■ TASK DESCRIPTION ■
For the material below, output exactly the span from the line with "This screenshot has height=298, width=677." to the line with "Open the Все", including both, and nothing besides.

==========

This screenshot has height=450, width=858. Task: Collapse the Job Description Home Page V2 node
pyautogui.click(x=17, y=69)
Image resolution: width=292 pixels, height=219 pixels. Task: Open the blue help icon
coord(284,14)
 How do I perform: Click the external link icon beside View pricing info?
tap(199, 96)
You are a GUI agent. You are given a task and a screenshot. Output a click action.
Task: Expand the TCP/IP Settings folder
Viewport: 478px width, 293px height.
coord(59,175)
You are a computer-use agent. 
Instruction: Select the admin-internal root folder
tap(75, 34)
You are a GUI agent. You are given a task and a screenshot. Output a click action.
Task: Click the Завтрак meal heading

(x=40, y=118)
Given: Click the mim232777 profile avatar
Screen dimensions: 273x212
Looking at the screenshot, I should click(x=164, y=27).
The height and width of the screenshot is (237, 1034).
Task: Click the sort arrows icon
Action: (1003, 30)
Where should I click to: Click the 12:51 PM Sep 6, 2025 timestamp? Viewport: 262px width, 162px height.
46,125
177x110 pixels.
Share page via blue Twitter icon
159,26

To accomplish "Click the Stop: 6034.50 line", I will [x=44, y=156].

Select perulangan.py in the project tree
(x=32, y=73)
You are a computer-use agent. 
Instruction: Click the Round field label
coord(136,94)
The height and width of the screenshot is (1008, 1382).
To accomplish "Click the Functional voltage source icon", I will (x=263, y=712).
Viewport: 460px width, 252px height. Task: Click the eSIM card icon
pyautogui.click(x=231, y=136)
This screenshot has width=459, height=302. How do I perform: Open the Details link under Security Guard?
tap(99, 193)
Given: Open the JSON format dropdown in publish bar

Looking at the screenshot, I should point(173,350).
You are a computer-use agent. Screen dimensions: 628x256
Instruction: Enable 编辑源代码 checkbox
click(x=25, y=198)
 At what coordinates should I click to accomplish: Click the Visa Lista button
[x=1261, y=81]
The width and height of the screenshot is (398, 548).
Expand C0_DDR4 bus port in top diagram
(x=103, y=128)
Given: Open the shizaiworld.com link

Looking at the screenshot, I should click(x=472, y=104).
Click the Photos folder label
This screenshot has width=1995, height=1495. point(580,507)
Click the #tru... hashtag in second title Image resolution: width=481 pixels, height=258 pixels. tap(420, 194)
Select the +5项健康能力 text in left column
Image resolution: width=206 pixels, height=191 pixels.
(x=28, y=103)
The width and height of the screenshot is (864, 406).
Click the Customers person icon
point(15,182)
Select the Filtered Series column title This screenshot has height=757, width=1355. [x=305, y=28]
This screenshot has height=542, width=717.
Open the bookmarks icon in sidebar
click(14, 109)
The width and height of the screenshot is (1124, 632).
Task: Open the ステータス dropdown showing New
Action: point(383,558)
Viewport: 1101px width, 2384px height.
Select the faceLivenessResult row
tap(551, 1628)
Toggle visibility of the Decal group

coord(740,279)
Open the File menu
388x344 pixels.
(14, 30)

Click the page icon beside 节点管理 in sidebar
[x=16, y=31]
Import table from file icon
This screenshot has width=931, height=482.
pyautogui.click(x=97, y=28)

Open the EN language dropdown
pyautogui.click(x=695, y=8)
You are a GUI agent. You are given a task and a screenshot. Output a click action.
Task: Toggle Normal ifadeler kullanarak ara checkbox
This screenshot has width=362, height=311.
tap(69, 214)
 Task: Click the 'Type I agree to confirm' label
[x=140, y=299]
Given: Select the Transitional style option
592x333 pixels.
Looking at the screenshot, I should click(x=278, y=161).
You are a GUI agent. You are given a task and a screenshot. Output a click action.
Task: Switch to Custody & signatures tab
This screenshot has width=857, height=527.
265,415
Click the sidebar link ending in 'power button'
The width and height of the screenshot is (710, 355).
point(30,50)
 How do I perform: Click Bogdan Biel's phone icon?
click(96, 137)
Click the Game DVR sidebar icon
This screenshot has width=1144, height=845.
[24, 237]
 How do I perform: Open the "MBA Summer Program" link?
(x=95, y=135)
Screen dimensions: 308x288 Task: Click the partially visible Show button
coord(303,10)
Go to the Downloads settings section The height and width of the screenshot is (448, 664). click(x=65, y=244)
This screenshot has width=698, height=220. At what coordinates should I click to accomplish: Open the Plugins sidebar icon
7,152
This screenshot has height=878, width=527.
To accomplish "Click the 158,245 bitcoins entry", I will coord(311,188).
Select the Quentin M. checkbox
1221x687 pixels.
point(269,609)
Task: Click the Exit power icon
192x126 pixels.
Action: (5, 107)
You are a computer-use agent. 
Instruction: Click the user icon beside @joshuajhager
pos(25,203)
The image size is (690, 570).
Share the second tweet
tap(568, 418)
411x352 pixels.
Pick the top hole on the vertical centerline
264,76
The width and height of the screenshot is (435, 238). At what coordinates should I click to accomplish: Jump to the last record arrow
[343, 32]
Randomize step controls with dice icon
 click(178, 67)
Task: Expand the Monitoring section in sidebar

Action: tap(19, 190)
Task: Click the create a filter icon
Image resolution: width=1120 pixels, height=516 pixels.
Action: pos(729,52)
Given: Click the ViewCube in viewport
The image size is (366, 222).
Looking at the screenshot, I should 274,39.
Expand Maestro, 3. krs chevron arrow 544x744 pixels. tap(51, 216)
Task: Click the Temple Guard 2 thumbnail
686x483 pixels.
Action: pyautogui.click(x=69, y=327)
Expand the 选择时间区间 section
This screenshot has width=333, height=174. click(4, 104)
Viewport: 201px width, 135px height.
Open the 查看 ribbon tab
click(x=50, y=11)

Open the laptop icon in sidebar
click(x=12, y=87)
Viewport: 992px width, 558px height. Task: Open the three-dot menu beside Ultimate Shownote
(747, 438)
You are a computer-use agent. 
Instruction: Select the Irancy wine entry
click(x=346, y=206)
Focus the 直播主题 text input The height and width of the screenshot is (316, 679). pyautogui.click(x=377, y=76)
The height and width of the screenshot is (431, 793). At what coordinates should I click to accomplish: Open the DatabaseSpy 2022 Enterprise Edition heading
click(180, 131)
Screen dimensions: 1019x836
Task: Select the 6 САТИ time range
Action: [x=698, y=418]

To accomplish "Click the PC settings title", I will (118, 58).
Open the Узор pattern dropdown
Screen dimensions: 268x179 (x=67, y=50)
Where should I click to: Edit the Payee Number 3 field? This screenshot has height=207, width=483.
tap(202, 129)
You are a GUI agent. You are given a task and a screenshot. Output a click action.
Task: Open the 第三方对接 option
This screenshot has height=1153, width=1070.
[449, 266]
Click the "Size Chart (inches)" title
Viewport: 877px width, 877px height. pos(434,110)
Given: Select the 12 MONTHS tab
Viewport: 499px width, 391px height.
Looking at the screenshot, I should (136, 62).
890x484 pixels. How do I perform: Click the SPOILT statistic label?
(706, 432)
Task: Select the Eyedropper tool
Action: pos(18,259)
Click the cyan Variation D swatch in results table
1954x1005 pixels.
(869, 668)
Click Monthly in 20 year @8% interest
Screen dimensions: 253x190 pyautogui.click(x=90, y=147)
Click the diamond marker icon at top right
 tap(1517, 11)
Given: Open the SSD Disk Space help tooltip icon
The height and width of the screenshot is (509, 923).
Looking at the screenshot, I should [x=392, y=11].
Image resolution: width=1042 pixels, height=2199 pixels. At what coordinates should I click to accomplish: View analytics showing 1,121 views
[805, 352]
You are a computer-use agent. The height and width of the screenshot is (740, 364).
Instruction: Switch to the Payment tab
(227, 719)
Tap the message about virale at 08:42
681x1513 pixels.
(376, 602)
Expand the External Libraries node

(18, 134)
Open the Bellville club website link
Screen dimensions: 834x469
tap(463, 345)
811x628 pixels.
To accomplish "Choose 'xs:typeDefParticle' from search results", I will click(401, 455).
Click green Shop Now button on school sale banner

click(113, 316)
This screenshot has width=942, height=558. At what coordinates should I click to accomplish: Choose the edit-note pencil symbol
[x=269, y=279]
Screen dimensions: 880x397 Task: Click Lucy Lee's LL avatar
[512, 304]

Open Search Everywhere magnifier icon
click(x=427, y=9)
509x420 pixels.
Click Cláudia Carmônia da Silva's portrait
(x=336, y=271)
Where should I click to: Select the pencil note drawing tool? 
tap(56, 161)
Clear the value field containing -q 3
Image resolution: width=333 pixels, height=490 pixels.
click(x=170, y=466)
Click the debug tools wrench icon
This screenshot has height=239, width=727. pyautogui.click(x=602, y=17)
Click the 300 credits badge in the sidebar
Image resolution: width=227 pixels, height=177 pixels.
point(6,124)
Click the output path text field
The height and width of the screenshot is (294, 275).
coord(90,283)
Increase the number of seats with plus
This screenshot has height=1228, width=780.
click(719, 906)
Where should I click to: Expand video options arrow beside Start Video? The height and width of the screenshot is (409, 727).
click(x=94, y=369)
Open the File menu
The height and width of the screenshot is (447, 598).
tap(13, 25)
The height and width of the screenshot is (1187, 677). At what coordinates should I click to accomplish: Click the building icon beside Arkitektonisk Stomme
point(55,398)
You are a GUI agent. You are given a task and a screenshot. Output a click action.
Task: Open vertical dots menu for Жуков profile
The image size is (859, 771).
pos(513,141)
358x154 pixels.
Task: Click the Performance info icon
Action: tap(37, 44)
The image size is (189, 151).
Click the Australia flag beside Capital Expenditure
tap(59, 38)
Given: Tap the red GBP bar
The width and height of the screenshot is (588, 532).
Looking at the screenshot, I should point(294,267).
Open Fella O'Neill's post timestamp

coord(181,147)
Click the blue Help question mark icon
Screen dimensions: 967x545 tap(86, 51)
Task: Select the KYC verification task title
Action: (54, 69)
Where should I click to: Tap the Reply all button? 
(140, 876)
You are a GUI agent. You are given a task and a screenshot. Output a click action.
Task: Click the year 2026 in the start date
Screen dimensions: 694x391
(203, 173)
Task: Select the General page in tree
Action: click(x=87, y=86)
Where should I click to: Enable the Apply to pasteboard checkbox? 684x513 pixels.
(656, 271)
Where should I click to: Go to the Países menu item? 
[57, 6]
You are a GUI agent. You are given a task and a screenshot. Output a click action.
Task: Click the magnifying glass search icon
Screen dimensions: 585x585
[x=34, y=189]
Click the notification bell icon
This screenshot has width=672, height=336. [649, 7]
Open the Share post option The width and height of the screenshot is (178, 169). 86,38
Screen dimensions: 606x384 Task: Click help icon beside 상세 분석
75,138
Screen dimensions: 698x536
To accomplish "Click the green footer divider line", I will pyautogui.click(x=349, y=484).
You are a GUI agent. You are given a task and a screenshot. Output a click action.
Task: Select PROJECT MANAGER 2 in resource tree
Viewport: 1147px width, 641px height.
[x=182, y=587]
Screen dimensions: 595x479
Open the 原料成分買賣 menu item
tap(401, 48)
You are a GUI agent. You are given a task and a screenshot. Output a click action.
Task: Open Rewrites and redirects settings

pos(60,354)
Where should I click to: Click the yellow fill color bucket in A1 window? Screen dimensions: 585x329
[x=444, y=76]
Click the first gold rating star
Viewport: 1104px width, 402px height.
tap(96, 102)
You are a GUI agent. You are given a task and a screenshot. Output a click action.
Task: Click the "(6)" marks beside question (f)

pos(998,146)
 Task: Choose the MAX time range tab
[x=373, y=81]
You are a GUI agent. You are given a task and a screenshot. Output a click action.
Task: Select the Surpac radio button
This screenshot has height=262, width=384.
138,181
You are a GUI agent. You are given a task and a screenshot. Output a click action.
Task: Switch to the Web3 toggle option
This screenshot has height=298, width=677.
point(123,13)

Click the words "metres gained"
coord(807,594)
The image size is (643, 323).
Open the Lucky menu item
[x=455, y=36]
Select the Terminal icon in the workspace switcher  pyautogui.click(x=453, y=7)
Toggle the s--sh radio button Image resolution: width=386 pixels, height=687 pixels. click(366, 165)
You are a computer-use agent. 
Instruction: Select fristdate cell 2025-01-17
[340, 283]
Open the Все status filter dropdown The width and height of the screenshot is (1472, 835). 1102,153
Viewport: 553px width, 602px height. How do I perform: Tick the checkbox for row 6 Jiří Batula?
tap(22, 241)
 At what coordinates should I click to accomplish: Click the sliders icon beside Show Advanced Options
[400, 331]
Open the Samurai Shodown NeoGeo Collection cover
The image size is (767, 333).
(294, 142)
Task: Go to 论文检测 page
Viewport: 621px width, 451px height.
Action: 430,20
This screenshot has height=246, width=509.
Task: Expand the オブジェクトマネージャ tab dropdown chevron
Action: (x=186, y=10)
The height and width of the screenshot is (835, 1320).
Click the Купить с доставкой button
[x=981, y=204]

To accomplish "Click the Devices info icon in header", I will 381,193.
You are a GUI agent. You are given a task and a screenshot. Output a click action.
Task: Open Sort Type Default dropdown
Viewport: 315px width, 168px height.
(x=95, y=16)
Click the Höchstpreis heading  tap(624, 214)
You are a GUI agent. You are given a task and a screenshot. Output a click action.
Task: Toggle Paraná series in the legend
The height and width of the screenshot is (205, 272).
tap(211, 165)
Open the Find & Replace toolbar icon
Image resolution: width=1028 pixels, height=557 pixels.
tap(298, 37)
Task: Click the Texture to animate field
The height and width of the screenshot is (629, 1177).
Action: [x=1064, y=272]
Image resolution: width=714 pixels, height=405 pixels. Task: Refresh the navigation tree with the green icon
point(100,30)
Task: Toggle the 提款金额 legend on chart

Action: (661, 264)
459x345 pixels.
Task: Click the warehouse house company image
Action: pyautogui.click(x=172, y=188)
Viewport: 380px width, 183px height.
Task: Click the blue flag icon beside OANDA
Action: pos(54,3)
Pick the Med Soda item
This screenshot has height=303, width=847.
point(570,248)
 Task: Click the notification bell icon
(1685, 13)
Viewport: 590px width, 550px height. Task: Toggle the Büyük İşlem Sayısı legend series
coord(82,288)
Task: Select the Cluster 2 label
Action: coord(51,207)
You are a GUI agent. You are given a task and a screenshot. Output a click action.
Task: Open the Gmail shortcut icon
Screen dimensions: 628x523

==========

■ ANSWER TO THIS TASK ■
This screenshot has height=298, width=677.
point(123,13)

Click the words "metres gained"
coord(807,594)
The image size is (643, 323).
Open the Lucky menu item
[x=455, y=36]
Select the Terminal icon in the workspace switcher  pyautogui.click(x=453, y=7)
Toggle the s--sh radio button Image resolution: width=386 pixels, height=687 pixels. click(366, 165)
You are a computer-use agent. 
Instruction: Select fristdate cell 2025-01-17
[340, 283]
Open the Все status filter dropdown The width and height of the screenshot is (1472, 835). 1102,153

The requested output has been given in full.